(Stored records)

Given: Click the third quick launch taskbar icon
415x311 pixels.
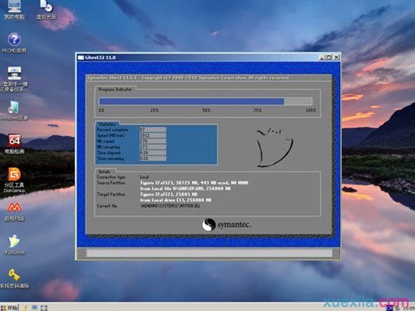Looking at the screenshot, I should pos(44,308).
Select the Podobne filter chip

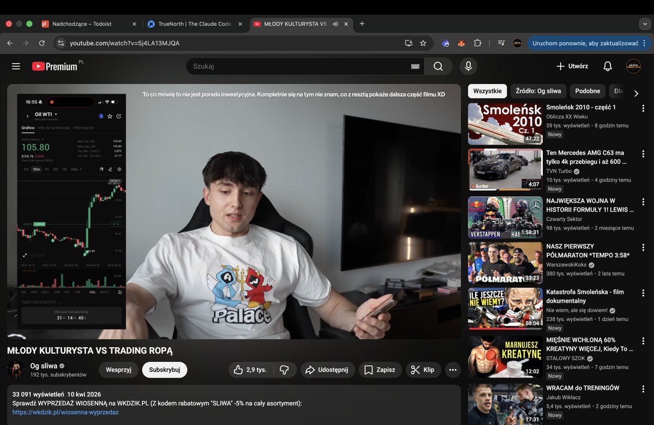[587, 91]
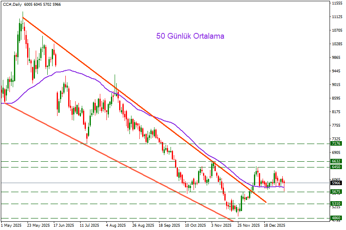Click the 5675 support level tag
This screenshot has height=230, width=346.
point(337,192)
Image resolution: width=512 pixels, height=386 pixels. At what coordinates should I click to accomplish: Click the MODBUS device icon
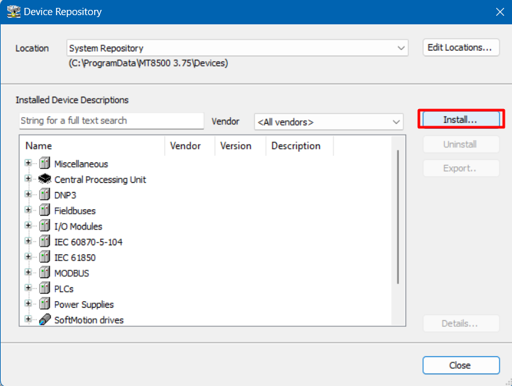(44, 273)
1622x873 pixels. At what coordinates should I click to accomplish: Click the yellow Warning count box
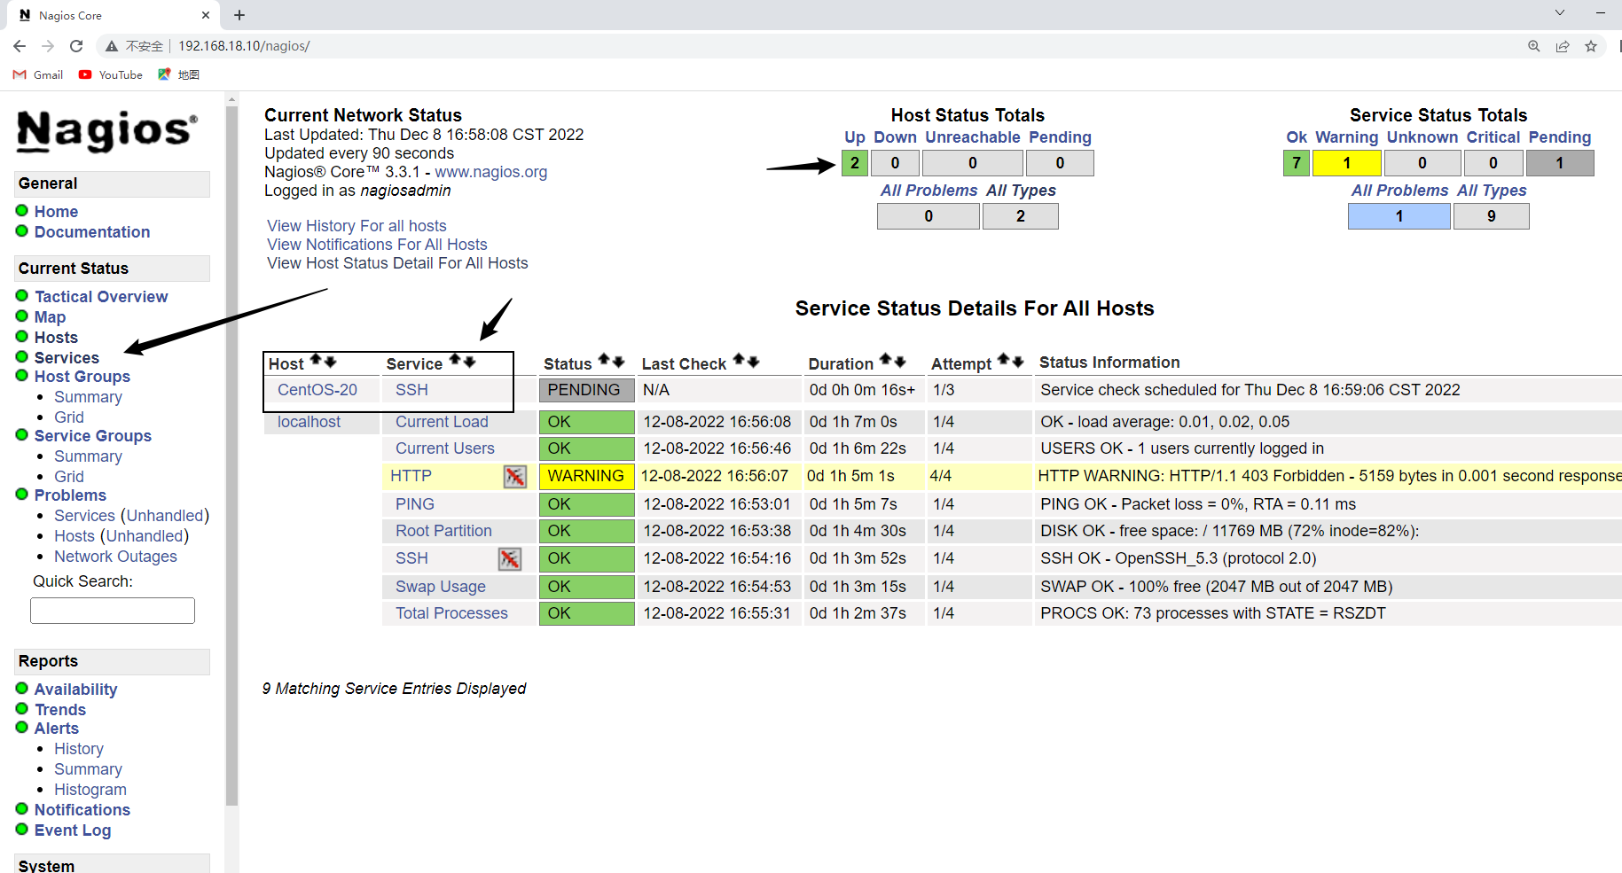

The problem: Reproduce the rows from the line that contains "Image resolution: width=512" through the end of the rows, including both ends. Leave the pictures out of your answer.

The reply:
Image resolution: width=512 pixels, height=386 pixels. At what coordinates should I click to accomplish: Click the MODBUS device icon
(44, 273)
1622x873 pixels. At what coordinates should I click to accomplish: Click the yellow Warning count box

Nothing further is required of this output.